El Greco (1541-1614) à Bruxelles
Pour honorer la présidence espagnole du Conseil de l'Union européenne, le Palais des beaux-Arts de Bruxelles a organisé une exposition sur Le Greco dont la carrière, on le sait, se déroula en Grèce, en Italie et en Espagne, tous pays qui cohabitent dorénavant dans l'Union européenne.
Passons, sur le séjour en Italie, où le peintre d'icônes s'initie aux lois de l'art renaissant : réalisme des personnages, compositions mises en perspectives selon les règles mathématiques. Bien qu'il soit passé dans l'atelier du Tintoret à Venise, qu'il ait observé et admiré les sculptures de Michel-Ange (mais non ses fresques) à Rome, disons-le, le style grêle, maniéré et confus de son Adoration des Mages ou de son Christ guérissant les Aveugles, n'intéresseraient guère aujourd'hui s'il n'y avait eu la suite tolédane. C'est pourtant au cours de ce séjour italien que le peintre va adopter les canons du maniérisme qu'il poussera jusqu'à ses plus extrêmes conséquences : allongement des silhouettes, déhanchements excessifs des corps, couleurs acidulées, structures instables des compositions, créant ainsi un univers dynamique et expressif.
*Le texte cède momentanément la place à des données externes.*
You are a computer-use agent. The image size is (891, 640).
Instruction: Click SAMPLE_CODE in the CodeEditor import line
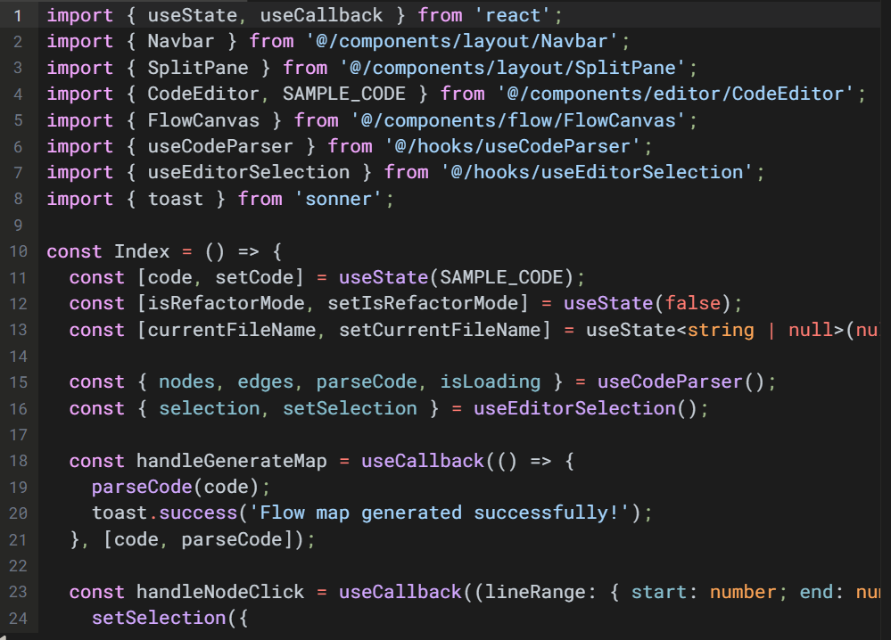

Il a su unir tous ces éléments pour les mettre au service d'une idéologie, celle d'une foi profonde, inquiète, militante. Cette dernière dimension échappera sans doute à l'amateur de notre début de siècle, il sera plus sensible à l'aspect insolite d'une peinture que la déstructuration du regard par l'art moderne et contemporain a rendue plus proche...
Le Gréco en arrivant en Espagne, attiré par le chantier de l'Escurial, va se fixer à Tolède où il travaille pour un public d'ecclésiastiques, d'érudits, de nobles, de communautés religieuses. Un public provincial, peu soucieux de ce qui fait la modernité d'alors. A quelques kilomètres de Madrid et de l'Escurial dont les chantiers drainent les artistes de l'Europe entière, et pourtant si loin... On n'aura garde d'oublier qu'il est le contemporain du Caravage, comme de la révolution classiciste des Carrache à Bologne.
Il connaît un vif succès et produit beaucoup grâce à la production quasi industrielle d'un atelier qui réunit de nombreux aides ; il mène une vie large et aisée, bien dans le siècle mais aussi bien éloignée de l'ascétisme qu'il prête à ses personnages. Et pourtant ce marchand, ce jouisseur – n'entretenait-il pas des musiciens? - a su donner une image de l'âme, unique dans l'histoire de la peinture (voir Une image, un regard)!
Un art de l'inquiétude.
Sur un fond noir, sainte Véronique, une jeune espagnole de bonne famille, le teint blanc, le cheveu sombre, la tête couverte d'un voile plissé transparent, tend le linge où vient de s'imprimer le visage de Jésus couronné d'épines. Rien de véhément, le visage du Christ est serein parfaitement irréaliste vu les circonstances, la sainte, un peu décalée, la tête inclinée, le regard lointain, semble curieusement étrangère. Une image de la sidération incrédule.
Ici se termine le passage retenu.